それにアルバロさんが、まあ自分からこんな事やりたいなんて言う人なんていないだろうなって思ってたけど、と笑いながら言う。
それにマシューさんがあははと乾いた声を漏らすが、すぐに気を取り直して説明をはじめる。
「ベターカードっていうのはこの学校で生まれたカードゲームなんだ。確か100年くらい前に原型となるゲームができたって言われてたと思うな」
「そ、そんなに古くからあるんだ……」
ルルさんは、へえー…と感心したようにマシューさんの説明に聴き入っていた。
「ゲーム自体はすごく単純なんだよ。やってみるとなかなかハマっちゃう面白さでね、のめり込んだ生徒が続出しちゃったくらいなんだ」
「みんながのめり込んじゃうくらいの面白さってどれくらいなんだろ…?ね、ルミア?」
ルルさんが私を見て尋ねてきたので、私はうーん…と唸る。
「……確か………賭け事にまで、発展…した……事件があった……みたい……?」
私が言うとルルさんが、そうなんだ、すごいね!とコメントするがマシューさんとアルバロさんの視線が痛い……かも。

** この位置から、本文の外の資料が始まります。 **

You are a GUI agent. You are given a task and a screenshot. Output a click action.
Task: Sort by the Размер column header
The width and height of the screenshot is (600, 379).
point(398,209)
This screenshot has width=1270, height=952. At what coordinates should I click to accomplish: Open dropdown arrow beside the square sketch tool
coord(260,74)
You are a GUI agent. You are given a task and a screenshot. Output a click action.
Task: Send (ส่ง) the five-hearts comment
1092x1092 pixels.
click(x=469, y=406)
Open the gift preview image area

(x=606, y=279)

「へえ……、それは初耳。俺としてはそれくらいスリルがあった方が面白そうだと思うんだけどな」
「金銭トラブルはご法度だよ、アルバロ。だから学生寮ベターカード連盟なんて組織ができたんだし」
「なるほど。よくわかったわ、ありがとう!……じゃあ、とにかく遊んでみたいな!」
「そ、そう?……うん、まあ実際やってみて覚えるのもいいかもしれないね」
ルルさんの言葉にマシューさんは呆気をとられながら、簡単にゲーム盤の使い方とルールを教えていく。

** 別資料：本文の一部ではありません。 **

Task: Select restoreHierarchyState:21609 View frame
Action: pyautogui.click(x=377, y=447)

そして、アルバロさんとベターカードをすることになったらしく、ゲーム盤の方へ移動していった。
「ちょっと意外だったなあ」
「………?」
マシューさんが、2人の様子を見ながら私に話しかけるが、私は何のことだか判らず首を傾げて続きを促す。
「君はあんまり自分から話そうとしない子だから。ルルに話しかけてたのを見て驚いちゃったよ。……でも、少し安心したかな」
「…………?」
「ちゃんと話せる友達が出来て安心したよ」
そう言って微笑むマシューさんは少しかっこよく見えて、思わず目を瞬かせてしまった。
私は口パクでありがとうと言うと、どういたしましてと返される。
うん、やっぱりマシューさんは優しいし、かっこいいなあ。
私はひっそり思いながら、ルルさんたちの勝負の行方を見守った。
「ま、最初だからね。こんなもんじゃない?」
どうやらアルバロさんが勝ったらしく、ルルさんはむーんと唸っていた。
それを見ながら私とマシューさんは2人の側に行く。
「あ、マシュー!このベターカードってゲーム、すっごく楽しかったわ!」
「よかった。君もベターカードの奥深さを楽しんでくれるといいな。カードをやりたいときは、平日の夜に第一娯楽室に来てくれればいいよ。僕かルミアが案内するから」
「あれ、俺いつもマシューに案内されてるけどルミアちゃんも案内してくれるの?」
「まあ一応案内をしてるよ。ルミアは自分の当番の時にしか来ないから滅多にしないけど……。それに娯楽室にいても極力目立たないように隅で本を読んでたりしてるし」
「へえ、じゃあ今度はルミアちゃんが当番の時に来ようかな?」
ニコニコと笑顔で言うアルバロさんに、私は不思議に思って彼を見つめる。
アルバロさんは、私が当番の日を知ってるのかな……?
「あー…頑張ってねルミア!私、応援してるわ!」
「う、うん……ありが、と……?」
……私、なにを頑張るの……?
少し次の当番の時を怖く思いながら頷くと、ルルさんが、もしよかったらルミアが次の当番の時に私と一緒にベターカードをやりましょう!と誘ってくれた。
ルルさんの気持ちはすごく嬉しいけど……余計に次の当番の時に何が起きるんじゃないかと、怖くなってきた。